Steroidresistant nephrotic syndrome in a child associated with a mutation in the INF2 gene

Introduction. Nephrotic syndrome (NS) is a disease of the glomeruli that occurs in childhood with a frequency of 12–16 per 100,000. More than 85 % children with NS respond to corticosteroid therapy, approximately 10–15 % remain refractory or later become resistant to them. In 10–30 % of patients with steroid-resistant nephrotic syndrome (SRNS), mutations in the structural genes of podocytes, modifier genes were found, there is also evidence of the formation of circulating antibodies to the structure of podocytes, the influence of environmental factors.

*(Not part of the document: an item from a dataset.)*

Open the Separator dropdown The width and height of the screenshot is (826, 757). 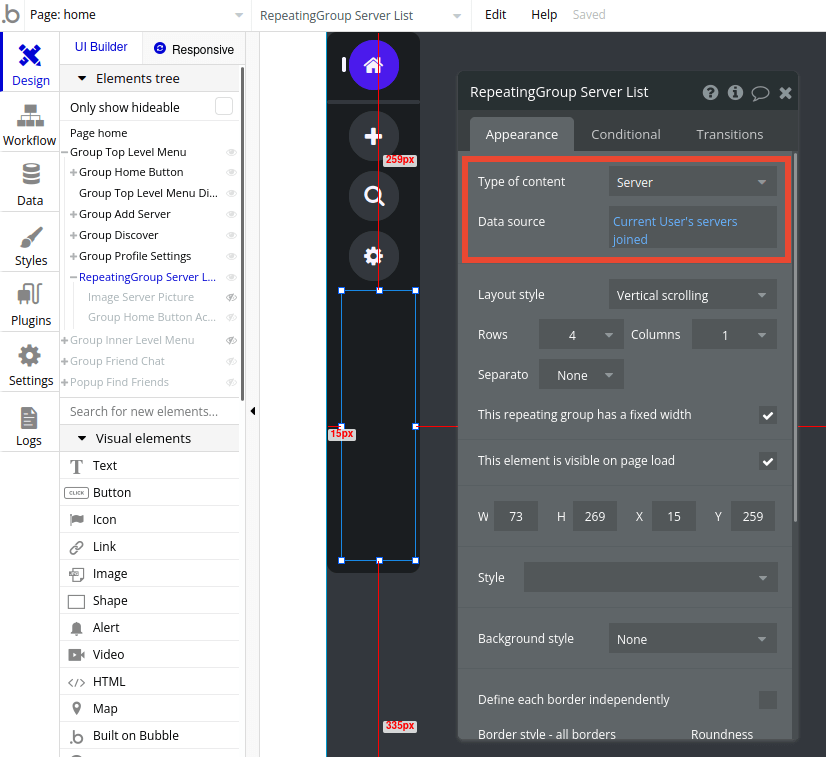(581, 374)
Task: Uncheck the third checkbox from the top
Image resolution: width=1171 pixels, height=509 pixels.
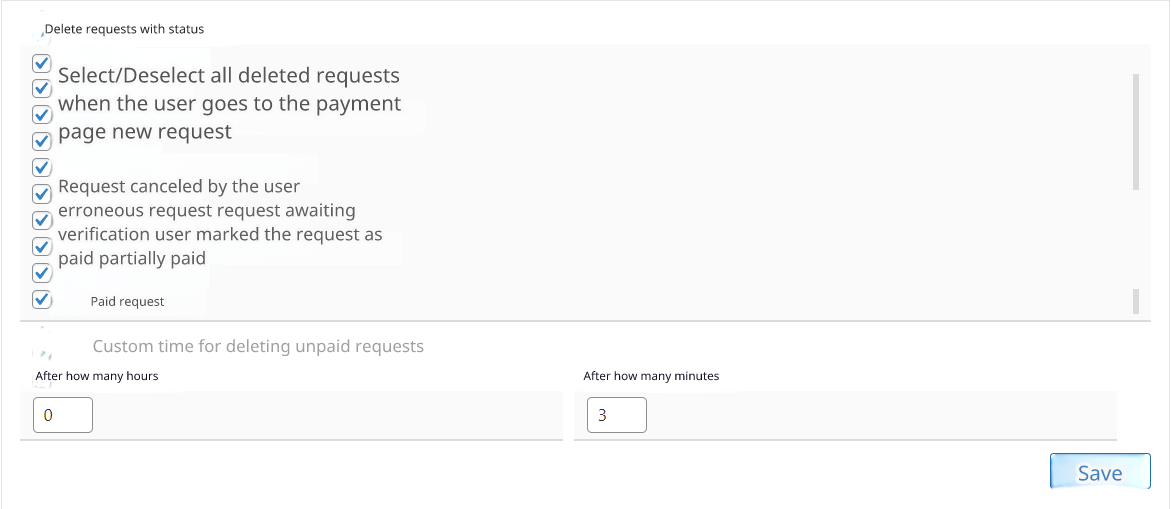Action: [42, 115]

Difficulties in the diagnosis and treatment of SRNS are determined by its heterogeneous etiology, the frequent absence of remission with the development of multidrug resistance and the progression of the disease with the formation of end-stage chronic renal failure and the return of NS after kidney transplantation. The aim of the study is to present a clinical case of steroid-resistant nephrotic syndrome with focal segmental glomerulosclerosis associated with the c.1280_1285delCACCCC mutation in the INF2 gene, localized on chromosome 14 in a 15-year-old child. Materials and methods. An analysis of clinical and anamnestic data was used - primary medical documentation (medical history), the results of an objective examination with examination, analysis of laboratory, instrumental diagnostic and molecular genetic methods for studying a child with steroid-resistant nephrotic syndrome. Results and Discussion. The presented clinical case demonstrates the development in a child of SRNS with FSGS associated with a mutation in the structural podocyte gene INF2, which was also detected in a close relative. The course of the disease was characterized by multiple drug resistance. Conclusion. The presented clinical case of the development of FSGS in a child with SRNS demonstrates the importance of morphological verification of the disease in a child, conducting a molecular genetic study not only of the patient himself, but also of his parents to predict the risks of kidney transplantation, the return of NS in the recipient and donor.